How do PA, NJ, and DE address discrimination based on sexual orientation?

October 3, 2010
By Eric B. Meyer on October 3, 2010 11:25 AM |
Recently, I read an article by Bob Egelko in the San Francisco Chronicle about a speech from U.S. Supreme Court Justice Antonin Scalia in which he told law students from U.C. Hastings that the 14th Amendment to the U.S. Constitution, which guarantees equal protection to all U.S. citizens, do not preclude discrimination based on sex. Justice Scalia believes that the drafters of the Constitution did not have sex discrimination on the brain when they passed the 14th Amendment.

Ok, so the U.S. Constitution does not provide employees with a cause of action against employers for sex discrimination. But Title VII for the Civil Rights Act of 1964 does. And so do laws in all states and many large cities.

But what about discrimination on the basis of sexual orientation (gay, lesbian, bisexual)? Surely, I'll lay good odds that the framers of the U.S. Constitution weren't thinking about GLB rights when they dotted I's and crossed T's on the 14th Amendment. And Title VII does not cover sexual orientation; although a 1998 Executive Order does protect Federal Employees from discrimination on the basis of sexual orientation.

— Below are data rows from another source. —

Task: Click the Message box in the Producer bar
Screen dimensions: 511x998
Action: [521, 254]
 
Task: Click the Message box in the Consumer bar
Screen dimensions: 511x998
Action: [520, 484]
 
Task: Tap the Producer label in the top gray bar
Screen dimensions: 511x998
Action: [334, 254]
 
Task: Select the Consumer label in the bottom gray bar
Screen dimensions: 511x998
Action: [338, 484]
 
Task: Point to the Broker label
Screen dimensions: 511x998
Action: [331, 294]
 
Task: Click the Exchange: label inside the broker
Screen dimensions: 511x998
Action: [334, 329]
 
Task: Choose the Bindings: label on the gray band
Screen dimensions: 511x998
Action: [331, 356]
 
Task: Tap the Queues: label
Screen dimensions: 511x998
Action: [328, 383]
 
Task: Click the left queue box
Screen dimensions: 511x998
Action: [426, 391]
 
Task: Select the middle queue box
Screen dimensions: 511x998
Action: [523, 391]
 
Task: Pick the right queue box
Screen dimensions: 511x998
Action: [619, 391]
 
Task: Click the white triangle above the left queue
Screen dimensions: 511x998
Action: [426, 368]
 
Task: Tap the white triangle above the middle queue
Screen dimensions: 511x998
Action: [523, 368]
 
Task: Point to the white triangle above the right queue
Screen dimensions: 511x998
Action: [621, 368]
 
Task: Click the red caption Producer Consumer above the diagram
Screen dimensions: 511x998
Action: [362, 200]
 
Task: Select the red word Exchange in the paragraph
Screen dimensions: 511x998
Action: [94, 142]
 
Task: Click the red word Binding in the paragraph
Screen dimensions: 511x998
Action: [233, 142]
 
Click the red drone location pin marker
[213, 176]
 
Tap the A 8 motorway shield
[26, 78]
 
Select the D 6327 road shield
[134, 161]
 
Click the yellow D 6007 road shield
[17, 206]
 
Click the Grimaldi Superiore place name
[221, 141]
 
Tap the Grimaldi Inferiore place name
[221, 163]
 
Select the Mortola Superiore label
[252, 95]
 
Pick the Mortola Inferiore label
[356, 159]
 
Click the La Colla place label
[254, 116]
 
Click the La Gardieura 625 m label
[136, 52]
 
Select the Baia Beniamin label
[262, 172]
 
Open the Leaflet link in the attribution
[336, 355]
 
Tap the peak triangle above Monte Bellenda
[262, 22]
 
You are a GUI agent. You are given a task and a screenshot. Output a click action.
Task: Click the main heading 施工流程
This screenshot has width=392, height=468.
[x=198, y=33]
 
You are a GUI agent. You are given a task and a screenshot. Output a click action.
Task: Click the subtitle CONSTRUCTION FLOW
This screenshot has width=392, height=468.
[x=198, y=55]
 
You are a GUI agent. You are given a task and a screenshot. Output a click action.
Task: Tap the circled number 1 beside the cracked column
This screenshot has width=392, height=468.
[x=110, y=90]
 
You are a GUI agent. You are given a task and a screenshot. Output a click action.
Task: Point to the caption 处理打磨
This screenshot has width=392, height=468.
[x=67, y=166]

At the state and city level it varies. Let's break it down for employers in Pennsylvania, New Jersey and Delaware:

1. Delaware: Yes, under the Delaware Discrimination in Employment Act.
2. New Jersey: Yes, under the New Jersey Law Against Discrimination.
3. Pennsylvania: No, not under the Pennsylvania Human Relations Act.
4. Philadelphia: Yes.
5. Harrisburg: Yes.
6. Pittsburgh: Yes.

Employers in Pennsylvania that operate in counties without sexual orientation discrimination laws may elect to implement HR policies that prohibit discrimination on the basis of sexual orientation.